**Input**:
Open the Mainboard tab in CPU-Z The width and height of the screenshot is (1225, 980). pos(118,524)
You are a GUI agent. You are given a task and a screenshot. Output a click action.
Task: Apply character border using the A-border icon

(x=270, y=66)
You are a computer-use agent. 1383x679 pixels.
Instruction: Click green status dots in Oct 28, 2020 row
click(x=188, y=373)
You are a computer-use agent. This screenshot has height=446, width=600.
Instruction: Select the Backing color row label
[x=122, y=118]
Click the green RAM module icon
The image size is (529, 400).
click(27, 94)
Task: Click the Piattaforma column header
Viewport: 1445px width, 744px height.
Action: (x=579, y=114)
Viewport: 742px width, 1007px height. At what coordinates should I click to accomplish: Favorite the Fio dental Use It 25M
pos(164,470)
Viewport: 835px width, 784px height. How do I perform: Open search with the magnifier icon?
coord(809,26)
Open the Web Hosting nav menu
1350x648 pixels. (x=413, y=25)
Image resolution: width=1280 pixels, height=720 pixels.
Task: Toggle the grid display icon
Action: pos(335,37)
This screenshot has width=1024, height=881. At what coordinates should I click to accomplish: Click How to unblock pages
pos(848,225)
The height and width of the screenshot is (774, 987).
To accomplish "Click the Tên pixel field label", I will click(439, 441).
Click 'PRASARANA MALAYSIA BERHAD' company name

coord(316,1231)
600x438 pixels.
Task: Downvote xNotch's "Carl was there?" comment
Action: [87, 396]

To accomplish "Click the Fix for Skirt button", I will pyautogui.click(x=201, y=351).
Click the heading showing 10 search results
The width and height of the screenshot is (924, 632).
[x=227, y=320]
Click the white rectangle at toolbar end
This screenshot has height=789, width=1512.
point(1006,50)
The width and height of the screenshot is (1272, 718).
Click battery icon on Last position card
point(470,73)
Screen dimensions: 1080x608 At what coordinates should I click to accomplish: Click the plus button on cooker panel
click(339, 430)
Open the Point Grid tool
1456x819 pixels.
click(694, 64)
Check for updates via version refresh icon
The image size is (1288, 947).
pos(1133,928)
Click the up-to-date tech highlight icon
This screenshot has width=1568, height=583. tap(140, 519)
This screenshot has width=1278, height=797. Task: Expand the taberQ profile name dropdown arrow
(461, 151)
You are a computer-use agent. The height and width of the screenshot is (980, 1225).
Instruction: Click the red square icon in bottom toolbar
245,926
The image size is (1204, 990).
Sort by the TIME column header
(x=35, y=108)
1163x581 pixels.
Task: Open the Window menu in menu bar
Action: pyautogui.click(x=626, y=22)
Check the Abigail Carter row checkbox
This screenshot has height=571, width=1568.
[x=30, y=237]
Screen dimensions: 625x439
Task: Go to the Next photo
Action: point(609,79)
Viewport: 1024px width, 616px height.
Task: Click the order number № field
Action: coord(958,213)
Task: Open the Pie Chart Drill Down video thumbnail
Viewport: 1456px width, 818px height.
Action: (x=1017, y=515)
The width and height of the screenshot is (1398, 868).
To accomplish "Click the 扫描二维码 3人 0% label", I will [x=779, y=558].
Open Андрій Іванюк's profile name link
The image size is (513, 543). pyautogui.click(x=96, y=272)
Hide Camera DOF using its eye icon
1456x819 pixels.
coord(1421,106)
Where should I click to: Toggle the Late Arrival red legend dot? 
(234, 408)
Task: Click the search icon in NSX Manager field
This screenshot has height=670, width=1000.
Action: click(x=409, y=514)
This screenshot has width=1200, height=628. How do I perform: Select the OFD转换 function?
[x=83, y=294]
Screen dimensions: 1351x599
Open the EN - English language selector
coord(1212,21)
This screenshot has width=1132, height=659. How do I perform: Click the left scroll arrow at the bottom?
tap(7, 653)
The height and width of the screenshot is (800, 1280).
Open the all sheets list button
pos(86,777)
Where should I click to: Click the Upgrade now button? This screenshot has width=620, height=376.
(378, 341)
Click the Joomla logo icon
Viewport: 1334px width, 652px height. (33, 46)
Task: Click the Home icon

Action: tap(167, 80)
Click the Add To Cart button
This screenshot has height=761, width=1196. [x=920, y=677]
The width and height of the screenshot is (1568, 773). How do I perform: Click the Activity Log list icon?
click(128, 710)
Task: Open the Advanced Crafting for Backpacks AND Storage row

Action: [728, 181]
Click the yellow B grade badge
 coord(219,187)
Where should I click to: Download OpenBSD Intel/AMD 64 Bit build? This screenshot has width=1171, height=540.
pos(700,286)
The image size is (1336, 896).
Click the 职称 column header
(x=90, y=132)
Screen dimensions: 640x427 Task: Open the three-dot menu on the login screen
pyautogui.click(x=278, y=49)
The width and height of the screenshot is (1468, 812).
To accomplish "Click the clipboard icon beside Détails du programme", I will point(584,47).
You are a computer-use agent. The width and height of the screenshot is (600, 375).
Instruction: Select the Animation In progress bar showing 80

**What you will do**: Report every line of the items above that contains the word "green", copying each such line in full. Case counts.

**Solution to the exercise**:
Instruction: Click green status dots in Oct 28, 2020 row
Click the green RAM module icon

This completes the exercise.